You can download the latest version of the script here.

It is recommended that you run this script by passing in a timestamp argument such that you archive one day's worth of events beginning with the oldest day up to the point you want to keep live events (default is 9 weeks). Then run this script without a timestamp parameter, from cron as often as you like from there out.

./maint_events.sh "2008/01/01"

To analyze why your event table is so large, have a look at Event_Maintenance.

Data Collection

If you try to collect a lot of data from nodes which don't provide those values you will get a lot of threads waiting for timeouts or getting errors. If you have specific nodes with problems look in your $OPENNMS_HOME/share/rrd/snmp/[nodeid] directory for the node(s) in question and note all the mib objects that are actually being collected.

Another possibility is to change the logging for collectd from WARN to DEBUG:

$OPENNMS_HOME/etc/log4j.properties:
# Collectd
log4j.category.OpenNMS.Collectd=DEBUG, COLLECTD

and then fgrep for "node[your_nodeid]" in collectd.log.

There you should see which variables are tried to collect and which variables are successfully collected. The successful ones normally end up in the jRRD files.

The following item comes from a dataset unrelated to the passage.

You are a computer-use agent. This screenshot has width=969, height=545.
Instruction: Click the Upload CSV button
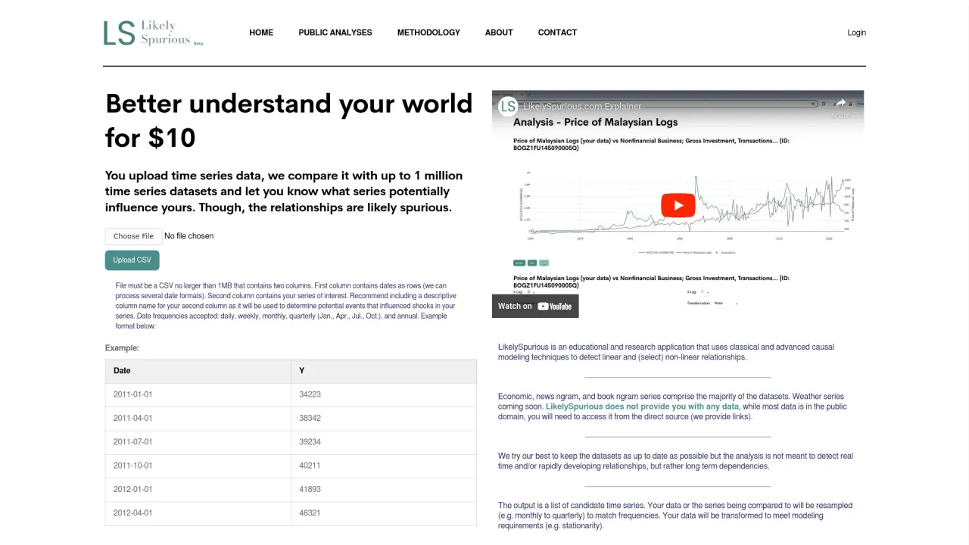(x=132, y=260)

If there are too many unsuccessful tries change your datacollection-config.xml. You may omit those values for all devices or create new collection groups that contain only those mib objects the node(s) provide values for. Add a systemDef for your node(s) providing the the same values. In collectd-configuration.xml define a separate package for your node and reference the snmp-collection you just created in datacollection-config.xml. Make sure the node is only in this one package. This gives you an environment to work in that is free of any extra clutter and avoids requesting extraneous mib objects that you won't get a response for. Then experiment with different values for max-vars-per-pdu, timeout and also snmp v1 or v2c.

Don't forget to change back logging to WARN once you have finished debugging.